No dia X, o Presidente da República publicou uma longa mensagem para explicar essa decisão:
"A França decidiu votar contra a assinatura do acordo entre a União Europeia e os países do Mercosul." A França apoia o comércio internacional, mas o acordo UE-Mercosul está desatualizado.Negociado por muito tempo com base em termos desatualizados (mandato de 1999).
Embora a diversificação comercial seja necessária, o ganho econômico do acordo UE-Mercosul será limitado para o crescimento francês e europeu (+0,05% no PIB da UE até 2040, segundo a Comissão).
Isso não justifica expor setores agrícolas sensíveis que são essenciais para a nossa soberania alimentar.
Desde o anúncio de que as negociações terminariam em dezembro de 2024, tenho lutado incansavelmente por um acordo mais justo para proteger os nossos agricultores. Com base nisso, alcançamos progressos concretos, que a Comissão Europeia deve reconhecer.
Havíamos feito 3 pedidos, que evoluíram na direção correta:
1. Uma cláusula de salvaguarda específica, um "freio de emergência" para as importações agrícolas dos países do Mercosul em caso de instabilidade do mercado europeu, pode ser acionada se os preços e volumes dos produtos agrícolas importados flutuarem em apenas 5%, a pedido de um único Estado-Membro ou de representantes do setor agrícola. As medidas de salvaguarda, incluindo a suspensão das importações, podem ser impostas com muita rapidez.

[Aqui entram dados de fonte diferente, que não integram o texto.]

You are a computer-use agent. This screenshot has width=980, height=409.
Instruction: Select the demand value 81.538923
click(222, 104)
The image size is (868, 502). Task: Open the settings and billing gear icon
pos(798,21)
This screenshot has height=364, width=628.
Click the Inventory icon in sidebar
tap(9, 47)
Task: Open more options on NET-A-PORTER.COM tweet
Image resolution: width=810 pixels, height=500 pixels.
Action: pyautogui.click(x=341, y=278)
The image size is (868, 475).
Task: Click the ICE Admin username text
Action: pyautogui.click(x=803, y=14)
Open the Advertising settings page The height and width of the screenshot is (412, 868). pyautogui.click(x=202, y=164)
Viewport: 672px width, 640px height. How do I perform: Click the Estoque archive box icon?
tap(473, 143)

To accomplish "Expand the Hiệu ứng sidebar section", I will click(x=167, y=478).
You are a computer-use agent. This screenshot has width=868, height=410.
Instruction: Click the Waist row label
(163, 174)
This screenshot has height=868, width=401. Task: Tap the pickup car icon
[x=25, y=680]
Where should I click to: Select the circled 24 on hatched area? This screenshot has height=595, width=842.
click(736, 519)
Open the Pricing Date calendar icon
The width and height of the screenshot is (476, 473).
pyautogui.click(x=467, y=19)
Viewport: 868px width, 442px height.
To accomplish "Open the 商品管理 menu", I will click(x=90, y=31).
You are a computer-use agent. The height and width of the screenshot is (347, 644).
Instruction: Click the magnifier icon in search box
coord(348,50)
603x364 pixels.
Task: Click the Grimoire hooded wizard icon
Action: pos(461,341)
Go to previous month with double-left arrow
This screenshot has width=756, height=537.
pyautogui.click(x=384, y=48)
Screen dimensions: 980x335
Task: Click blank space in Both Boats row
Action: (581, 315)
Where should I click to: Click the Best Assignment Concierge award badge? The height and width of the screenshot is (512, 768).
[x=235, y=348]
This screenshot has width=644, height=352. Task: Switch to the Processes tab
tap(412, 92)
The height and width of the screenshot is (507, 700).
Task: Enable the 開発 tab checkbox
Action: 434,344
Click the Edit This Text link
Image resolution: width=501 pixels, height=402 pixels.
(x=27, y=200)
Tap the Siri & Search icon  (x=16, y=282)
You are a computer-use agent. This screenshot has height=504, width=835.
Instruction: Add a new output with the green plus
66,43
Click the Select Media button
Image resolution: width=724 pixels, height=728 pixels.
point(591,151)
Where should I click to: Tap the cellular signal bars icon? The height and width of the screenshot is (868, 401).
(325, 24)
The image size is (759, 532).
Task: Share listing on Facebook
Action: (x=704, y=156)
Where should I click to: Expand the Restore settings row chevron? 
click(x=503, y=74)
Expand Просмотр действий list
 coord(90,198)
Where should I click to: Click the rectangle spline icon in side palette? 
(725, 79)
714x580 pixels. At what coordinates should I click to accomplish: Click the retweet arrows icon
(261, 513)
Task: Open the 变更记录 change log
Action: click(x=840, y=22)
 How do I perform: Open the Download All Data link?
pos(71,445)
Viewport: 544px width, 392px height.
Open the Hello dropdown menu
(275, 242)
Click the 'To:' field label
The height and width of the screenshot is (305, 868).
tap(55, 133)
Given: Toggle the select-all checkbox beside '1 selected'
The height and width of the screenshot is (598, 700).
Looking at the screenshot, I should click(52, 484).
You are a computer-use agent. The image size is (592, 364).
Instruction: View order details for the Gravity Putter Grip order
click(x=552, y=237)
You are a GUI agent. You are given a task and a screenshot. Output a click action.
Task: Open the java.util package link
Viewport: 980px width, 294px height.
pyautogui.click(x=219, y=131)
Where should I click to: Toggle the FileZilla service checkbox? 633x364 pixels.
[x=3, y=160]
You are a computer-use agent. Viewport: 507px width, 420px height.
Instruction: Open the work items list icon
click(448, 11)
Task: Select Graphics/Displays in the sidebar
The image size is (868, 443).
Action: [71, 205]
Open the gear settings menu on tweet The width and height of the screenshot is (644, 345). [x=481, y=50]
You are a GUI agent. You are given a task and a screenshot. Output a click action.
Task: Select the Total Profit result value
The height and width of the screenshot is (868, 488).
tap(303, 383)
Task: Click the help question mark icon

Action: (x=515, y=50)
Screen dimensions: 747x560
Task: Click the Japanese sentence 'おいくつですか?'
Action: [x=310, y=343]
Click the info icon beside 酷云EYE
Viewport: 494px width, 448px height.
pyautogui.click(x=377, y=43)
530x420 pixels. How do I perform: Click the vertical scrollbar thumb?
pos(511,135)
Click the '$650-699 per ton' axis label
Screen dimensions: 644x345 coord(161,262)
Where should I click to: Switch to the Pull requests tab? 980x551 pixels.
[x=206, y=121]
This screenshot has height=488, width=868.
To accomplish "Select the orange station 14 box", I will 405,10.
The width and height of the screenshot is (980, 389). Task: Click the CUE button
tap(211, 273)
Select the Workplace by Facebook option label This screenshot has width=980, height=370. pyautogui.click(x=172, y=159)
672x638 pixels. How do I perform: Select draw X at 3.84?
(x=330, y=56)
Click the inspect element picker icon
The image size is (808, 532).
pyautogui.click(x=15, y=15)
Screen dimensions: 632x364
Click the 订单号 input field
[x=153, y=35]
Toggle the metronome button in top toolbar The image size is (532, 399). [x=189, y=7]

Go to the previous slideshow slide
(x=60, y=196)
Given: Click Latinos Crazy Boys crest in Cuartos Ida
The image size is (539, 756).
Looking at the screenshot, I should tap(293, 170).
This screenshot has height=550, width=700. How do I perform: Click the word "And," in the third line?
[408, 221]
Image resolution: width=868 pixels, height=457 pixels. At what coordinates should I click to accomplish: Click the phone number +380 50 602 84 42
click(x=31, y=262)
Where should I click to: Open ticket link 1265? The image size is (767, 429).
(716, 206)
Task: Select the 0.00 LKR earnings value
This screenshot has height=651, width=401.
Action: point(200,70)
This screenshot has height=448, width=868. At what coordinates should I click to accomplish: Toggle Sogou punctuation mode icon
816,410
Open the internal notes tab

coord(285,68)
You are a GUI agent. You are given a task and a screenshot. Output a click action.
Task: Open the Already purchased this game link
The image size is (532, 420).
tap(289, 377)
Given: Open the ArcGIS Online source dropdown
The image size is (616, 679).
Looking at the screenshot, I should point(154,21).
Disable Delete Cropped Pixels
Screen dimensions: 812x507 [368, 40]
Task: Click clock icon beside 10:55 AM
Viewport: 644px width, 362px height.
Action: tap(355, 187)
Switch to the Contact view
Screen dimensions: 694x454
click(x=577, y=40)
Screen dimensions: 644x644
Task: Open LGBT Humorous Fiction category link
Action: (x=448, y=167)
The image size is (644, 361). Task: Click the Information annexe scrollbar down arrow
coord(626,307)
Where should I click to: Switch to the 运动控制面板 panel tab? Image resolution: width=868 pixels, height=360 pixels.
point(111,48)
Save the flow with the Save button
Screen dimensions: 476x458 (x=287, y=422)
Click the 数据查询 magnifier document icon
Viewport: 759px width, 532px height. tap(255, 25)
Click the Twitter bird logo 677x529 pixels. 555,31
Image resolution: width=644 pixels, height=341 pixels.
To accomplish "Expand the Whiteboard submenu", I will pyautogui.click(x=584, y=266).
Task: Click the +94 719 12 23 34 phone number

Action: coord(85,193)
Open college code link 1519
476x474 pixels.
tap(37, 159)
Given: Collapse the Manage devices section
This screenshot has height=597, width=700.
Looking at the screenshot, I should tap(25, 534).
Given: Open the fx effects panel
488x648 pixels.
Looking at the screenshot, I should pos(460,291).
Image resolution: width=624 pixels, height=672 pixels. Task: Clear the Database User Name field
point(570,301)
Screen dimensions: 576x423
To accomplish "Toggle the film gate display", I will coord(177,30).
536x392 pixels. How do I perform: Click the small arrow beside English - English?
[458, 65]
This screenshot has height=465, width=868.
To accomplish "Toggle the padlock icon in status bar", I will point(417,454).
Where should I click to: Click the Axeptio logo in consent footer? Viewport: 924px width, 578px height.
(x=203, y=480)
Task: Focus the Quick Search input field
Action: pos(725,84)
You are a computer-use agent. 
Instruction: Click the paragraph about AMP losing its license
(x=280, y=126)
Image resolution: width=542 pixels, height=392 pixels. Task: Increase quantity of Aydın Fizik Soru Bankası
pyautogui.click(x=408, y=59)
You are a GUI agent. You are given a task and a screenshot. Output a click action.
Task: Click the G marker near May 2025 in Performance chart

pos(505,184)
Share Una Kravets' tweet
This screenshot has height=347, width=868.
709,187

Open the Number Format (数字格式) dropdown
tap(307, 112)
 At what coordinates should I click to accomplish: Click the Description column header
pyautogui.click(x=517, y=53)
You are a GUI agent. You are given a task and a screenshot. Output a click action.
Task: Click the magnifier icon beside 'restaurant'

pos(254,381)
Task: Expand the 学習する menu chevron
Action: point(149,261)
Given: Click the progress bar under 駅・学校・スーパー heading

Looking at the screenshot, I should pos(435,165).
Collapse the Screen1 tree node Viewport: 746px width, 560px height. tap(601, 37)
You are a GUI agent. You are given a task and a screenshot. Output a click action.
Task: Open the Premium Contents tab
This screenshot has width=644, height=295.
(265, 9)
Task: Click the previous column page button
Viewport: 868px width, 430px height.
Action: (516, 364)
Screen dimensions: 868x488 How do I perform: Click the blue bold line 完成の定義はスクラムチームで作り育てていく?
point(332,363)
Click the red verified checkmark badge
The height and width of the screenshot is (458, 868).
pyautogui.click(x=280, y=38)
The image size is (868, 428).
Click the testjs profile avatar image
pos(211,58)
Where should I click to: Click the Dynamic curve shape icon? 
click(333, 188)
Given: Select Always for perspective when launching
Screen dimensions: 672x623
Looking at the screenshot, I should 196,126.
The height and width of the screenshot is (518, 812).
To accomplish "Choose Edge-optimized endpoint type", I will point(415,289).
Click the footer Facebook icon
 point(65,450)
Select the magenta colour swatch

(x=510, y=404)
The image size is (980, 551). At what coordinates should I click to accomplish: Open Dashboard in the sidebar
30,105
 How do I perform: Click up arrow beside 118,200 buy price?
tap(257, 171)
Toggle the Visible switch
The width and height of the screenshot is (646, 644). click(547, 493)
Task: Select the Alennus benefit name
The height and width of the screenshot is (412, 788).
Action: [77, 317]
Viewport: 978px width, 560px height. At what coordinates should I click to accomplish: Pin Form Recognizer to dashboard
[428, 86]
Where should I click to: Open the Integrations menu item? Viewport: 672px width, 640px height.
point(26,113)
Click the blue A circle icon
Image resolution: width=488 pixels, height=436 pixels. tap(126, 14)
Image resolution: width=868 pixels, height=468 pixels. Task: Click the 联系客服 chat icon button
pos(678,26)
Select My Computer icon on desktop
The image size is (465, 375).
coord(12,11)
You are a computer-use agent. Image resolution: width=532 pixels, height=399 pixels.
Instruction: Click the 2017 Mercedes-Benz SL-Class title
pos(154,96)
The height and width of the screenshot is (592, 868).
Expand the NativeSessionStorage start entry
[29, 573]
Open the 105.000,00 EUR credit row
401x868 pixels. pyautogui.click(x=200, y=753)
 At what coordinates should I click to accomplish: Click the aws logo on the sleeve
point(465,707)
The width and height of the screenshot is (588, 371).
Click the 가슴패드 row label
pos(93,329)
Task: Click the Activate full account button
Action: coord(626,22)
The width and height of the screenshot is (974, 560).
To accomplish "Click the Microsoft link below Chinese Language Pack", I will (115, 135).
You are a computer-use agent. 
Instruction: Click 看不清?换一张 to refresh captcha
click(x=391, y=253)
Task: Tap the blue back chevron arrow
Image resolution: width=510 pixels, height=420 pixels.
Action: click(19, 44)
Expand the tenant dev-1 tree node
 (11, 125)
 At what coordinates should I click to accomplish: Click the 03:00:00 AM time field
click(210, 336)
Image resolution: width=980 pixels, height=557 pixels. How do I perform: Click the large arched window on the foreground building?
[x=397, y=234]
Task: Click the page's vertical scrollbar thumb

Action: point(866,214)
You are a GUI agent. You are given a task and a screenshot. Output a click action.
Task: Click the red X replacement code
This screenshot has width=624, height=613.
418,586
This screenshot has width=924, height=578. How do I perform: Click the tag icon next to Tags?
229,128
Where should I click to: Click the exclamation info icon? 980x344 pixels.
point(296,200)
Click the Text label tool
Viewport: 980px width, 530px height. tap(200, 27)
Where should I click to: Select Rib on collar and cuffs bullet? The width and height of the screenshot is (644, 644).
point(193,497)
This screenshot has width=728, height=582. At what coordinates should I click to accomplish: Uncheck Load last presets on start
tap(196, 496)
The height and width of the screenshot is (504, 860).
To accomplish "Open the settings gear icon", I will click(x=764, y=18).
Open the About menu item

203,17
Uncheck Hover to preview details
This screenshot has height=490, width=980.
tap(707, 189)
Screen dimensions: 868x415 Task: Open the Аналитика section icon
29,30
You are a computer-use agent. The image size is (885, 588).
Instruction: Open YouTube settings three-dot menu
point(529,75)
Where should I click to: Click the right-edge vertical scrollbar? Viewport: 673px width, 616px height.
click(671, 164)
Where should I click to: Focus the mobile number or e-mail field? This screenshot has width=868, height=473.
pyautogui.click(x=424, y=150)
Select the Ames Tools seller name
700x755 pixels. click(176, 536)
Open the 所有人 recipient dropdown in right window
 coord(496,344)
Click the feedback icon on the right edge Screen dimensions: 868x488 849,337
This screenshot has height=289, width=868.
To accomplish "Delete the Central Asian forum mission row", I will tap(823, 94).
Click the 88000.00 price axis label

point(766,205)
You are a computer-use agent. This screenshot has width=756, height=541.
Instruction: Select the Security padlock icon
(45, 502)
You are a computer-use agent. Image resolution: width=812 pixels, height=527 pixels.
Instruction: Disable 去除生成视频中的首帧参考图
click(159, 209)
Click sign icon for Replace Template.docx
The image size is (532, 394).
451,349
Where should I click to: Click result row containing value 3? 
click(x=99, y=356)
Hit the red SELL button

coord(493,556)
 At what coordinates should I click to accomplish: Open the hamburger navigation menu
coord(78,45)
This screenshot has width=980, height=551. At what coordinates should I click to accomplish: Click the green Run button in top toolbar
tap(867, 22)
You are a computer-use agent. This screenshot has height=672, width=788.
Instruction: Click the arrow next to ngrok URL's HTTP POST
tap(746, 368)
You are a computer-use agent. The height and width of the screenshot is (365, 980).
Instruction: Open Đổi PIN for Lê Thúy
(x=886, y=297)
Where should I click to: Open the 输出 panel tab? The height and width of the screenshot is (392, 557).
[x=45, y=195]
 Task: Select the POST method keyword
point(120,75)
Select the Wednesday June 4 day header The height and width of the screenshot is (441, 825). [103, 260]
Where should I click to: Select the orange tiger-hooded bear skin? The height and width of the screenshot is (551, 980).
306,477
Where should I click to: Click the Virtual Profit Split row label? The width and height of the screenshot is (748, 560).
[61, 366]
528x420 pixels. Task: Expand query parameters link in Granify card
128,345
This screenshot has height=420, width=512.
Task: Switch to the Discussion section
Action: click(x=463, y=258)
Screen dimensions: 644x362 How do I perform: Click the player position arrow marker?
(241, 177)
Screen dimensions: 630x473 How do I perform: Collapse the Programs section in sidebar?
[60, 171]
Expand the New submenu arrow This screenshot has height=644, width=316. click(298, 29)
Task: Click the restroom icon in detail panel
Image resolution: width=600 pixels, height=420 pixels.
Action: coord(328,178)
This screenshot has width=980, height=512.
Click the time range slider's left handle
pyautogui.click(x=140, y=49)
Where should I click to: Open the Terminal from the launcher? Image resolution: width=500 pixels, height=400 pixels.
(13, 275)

2. Medidas recíprocas em matéria de condições de produção (medidas espelhadas). Os nossos produtores cumprem as normas mais rigorosas do mundo em matéria de saúde, ambiente e bem-estar animal. Os produtos importados devem estar sujeitos às mesmas condições, em particular no que diz respeito aos pesticidas, à alimentação animal e à utilização de antibióticos, para evitar a concorrência desleal com os nossos agricultores. A Comissão anunciou que irá implementar esta reciprocidade para várias das substâncias pesticidas que proibimos. Este esforço deve prosseguir.
3. Reforço dos controles sanitários. Garantimos o aumento das auditorias veterinárias e fitossanitárias em países terceiros para assegurar o cumprimento das normas. A criação de um grupo de trabalho no âmbito da Comissão Europeia antecipa a força europeia de controle sanitário que a França defende há muito tempo.
Diversos desses avanços ainda precisam ser finalizados; a França garantirá isso.
Obtivemos também importantes compromissos da Comissão Europeia, confirmados na reunião sobre agricultura realizada em 7 de janeiro em Bruxelas:
Com relação ao montante do auxílio direto da PAC no próximo orçamento plurianual da União Europeia, estarão disponíveis mais 45 mil milhões de euros a partir de 2028, para além dos quase 294 mil milhões de euros já destinados ao auxílio direto ao rendimento agrícola.
Em relação aos fertilizantes, não haverá aumento de preço relacionado ao imposto de carbono nas fronteiras da União.
Apesar desses avanços inegáveis, é preciso notar que houve uma rejeição política unânime do acordo, como demonstraram os debates na Assembleia Nacional e no Senado.
Nesse contexto, a França votará contra a assinatura do acordo.
A assinatura não é o fim da história. Continuarei lutando pela plena implementação dos compromissos assumidos e pela proteção dos nossos agricultores.
A nível europeu, a prioridade atual continua a ser acelerar a nossa agenda de proteção, competitividade e investimento.
O acordo pode ser assinado sem a França.
É importante notar que o acordo UE-Mercosul poderia ser assinado pela Comissão Europeia em 12 de janeiro de 2026, mesmo sem o apoio francês, mas ainda precisa ser ratificado por todos os Estados-Membros e pelo Parlamento Europeu para entrar em vigor. A posição da França provavelmente ainda influenciará o debate, principalmente no que diz respeito às medidas e normas de proteção.